At Patrixbourne there are only four “cat mask” grotesques whereas Barfreston has eight - one at each “spoke”. Despite these differences, the two wheel windows are strikingly similar and surely were the work of the same “school” of masons.

The east end with its wheel window and a tripartite arrangement of Norman chancel windows.

The “Priest’s Door” on the south side of the chancel. Some believe the sculpture above to have been of Thomas a Beckett but only the church’s location and the building date support the speculation.

On the north aisle there is this curiosity: a clearly Norman door set into a c19 aisle! It obviously was moved here from elsewhere.

Priest’s doors on Norman churches are rarely carved with grotesques - perhaps reflecting the “holiness” of the churchmen who used them. Many are very plain, but Patrixbourne’s is relatively ornate with elaborate courses of mouldings over the arch and these nicely-carved capitals with saltire designs and stylised foliage.

Beautifully preserved is this head carving that surmounts the wheel window. With a very elegant moustache, the like of which I have not seen on any other English church, and a beast’s ears who can he be? The authoratitive Church Guide by Mary Berg talks of a “forked beard” but it is surely a much more surprising moustache?

Finally, and I must admit a little out of sequence, this is a close up of the central part of the south door voussoirs. The central figure of the addorsed grotesques is adjoined by fleurons to left and right. Above is a course of decoration that looks rather like (but surely isn’t) the figure “8” repeated, and below is a course of lozenge ornamentation containing foliage.

Footnote

We arrived at Patrixbourne at 10.30 am on a Sunday morning in June 2011. It was locked but we had only to wait for the churchwardens to open up for the traditional 11.00 service. Feeling rather “in the way” as church was prepared for the service, we hurried somewhat and that accounts for the dearth of interior pictures here - although, there is little of real note within.

I knew it would happen one day, however....

We were aware as we took photographs that one of the churchwardens was a little agitated. I put this down to our having politely declined the offer to join the congregation for the morning. As we left, however, she hurried after us and demanded to know whether we were taking photographs for “commercial” reasons, in which case she felt that their cash-strapped church deserved a commercial-sized donation. I suppose that with our two cameras, a long zoom lens and having left a handful of “business” cards for this website with its “...co.uk” suffix it must have looked for all the world as if we there in order to write a book or make a TV program or something of that nature.

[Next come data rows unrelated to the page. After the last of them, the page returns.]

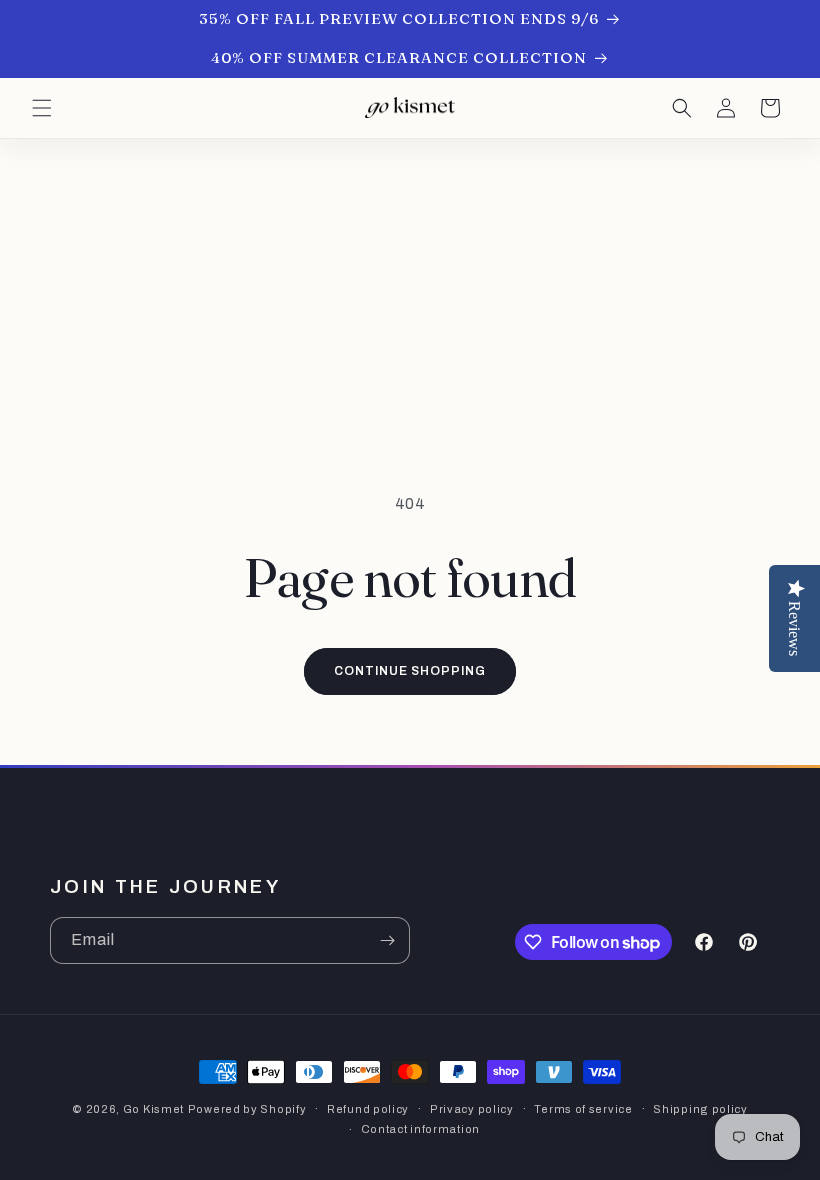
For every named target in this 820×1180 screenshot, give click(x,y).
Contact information (420, 1129)
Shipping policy (700, 1109)
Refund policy (368, 1109)
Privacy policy (472, 1109)
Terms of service (583, 1109)
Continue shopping (409, 671)
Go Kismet (153, 1109)
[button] (42, 108)
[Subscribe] (387, 940)
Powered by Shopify (247, 1109)
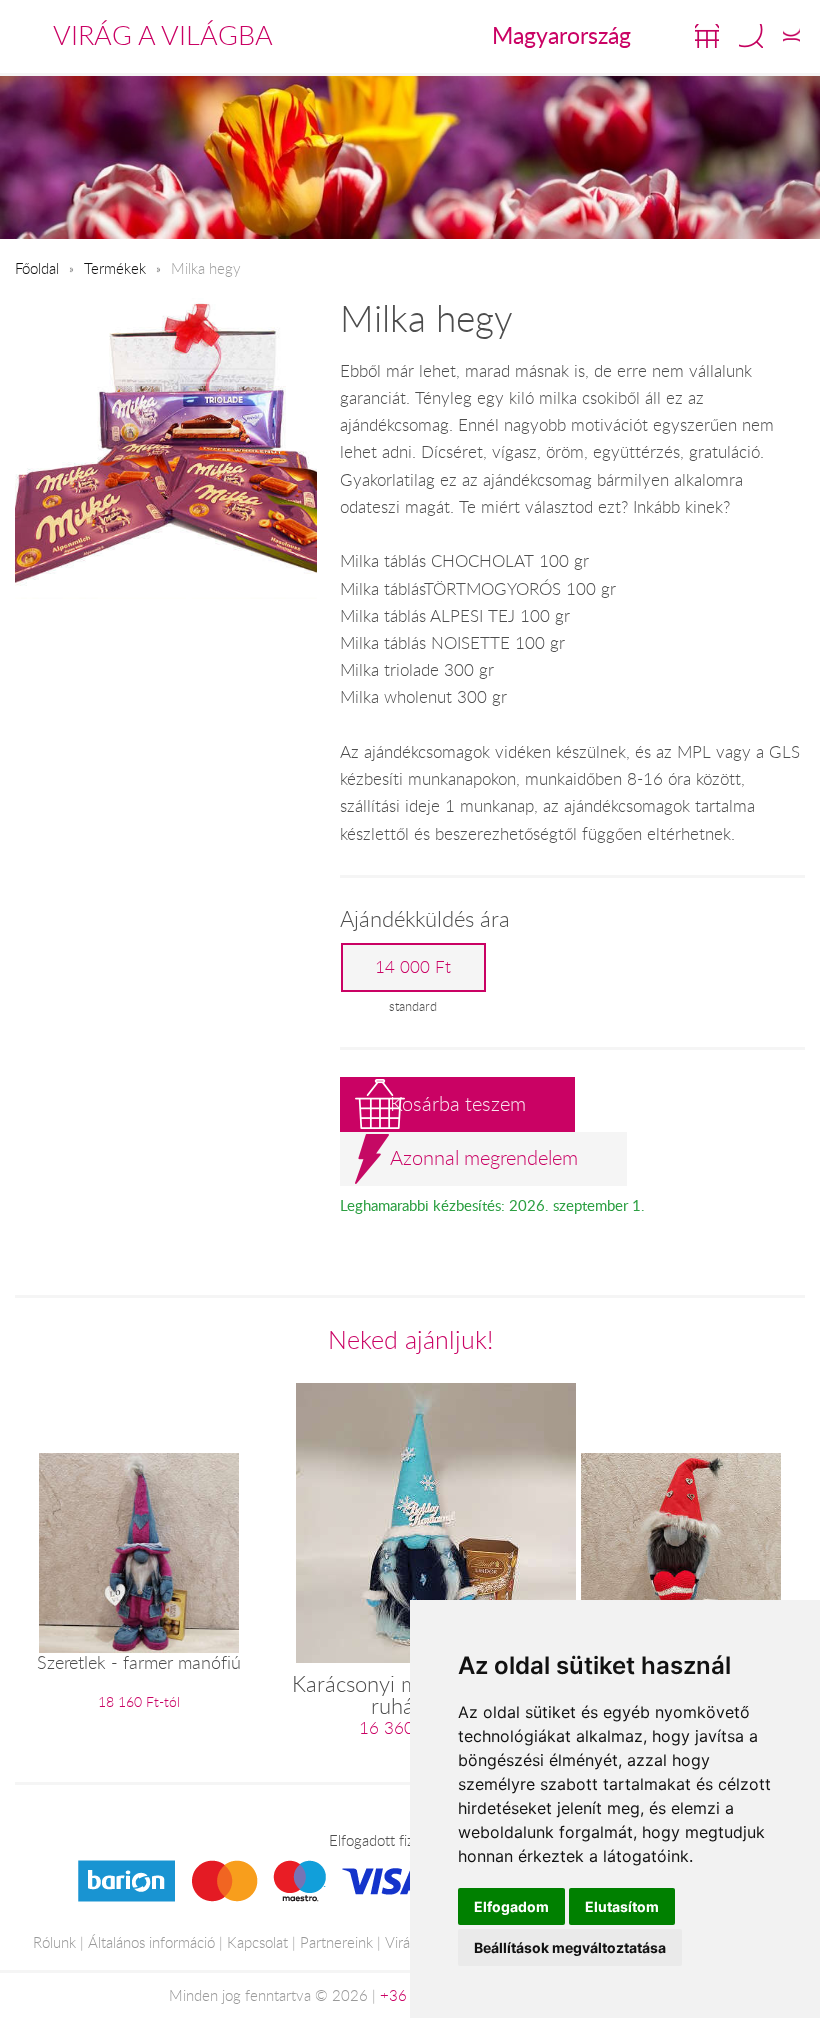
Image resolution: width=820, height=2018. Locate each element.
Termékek (115, 268)
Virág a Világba (163, 35)
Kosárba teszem (458, 1103)
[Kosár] (707, 36)
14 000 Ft (413, 967)
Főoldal (37, 268)
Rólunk (54, 1942)
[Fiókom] (791, 36)
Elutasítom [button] (622, 1906)
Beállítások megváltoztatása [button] (570, 1947)
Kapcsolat (257, 1942)
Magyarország (561, 35)
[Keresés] (751, 36)
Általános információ (151, 1942)
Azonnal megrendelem (484, 1157)
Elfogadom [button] (511, 1906)
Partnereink (336, 1942)
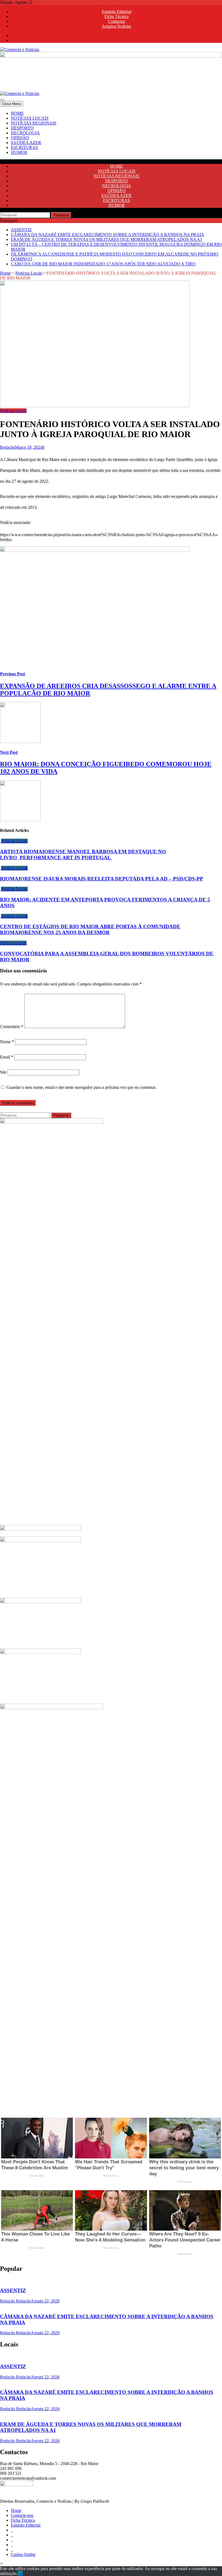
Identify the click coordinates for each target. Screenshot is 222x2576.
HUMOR (19, 152)
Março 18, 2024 (28, 447)
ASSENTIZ (21, 229)
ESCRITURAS (24, 147)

I am not sure if she believed me, but if she ever reads this she can rest assured (as can all other readers) that this site is a labour of love from which I have never received a penny of income. Far from it, I spend inordinate amounts of my spare time on what I see as an advertisement for the English Parish Church - surely the biggest and best free show on earth?

Please visit these churches - and Patrixbourne is worth travelling to see - make a small donation, buy the Church Guides on offer and maybe even a postcard or tea towel or two and help these good people in their wearisome and endless task of maintaining these incredible historic buildings with no state support.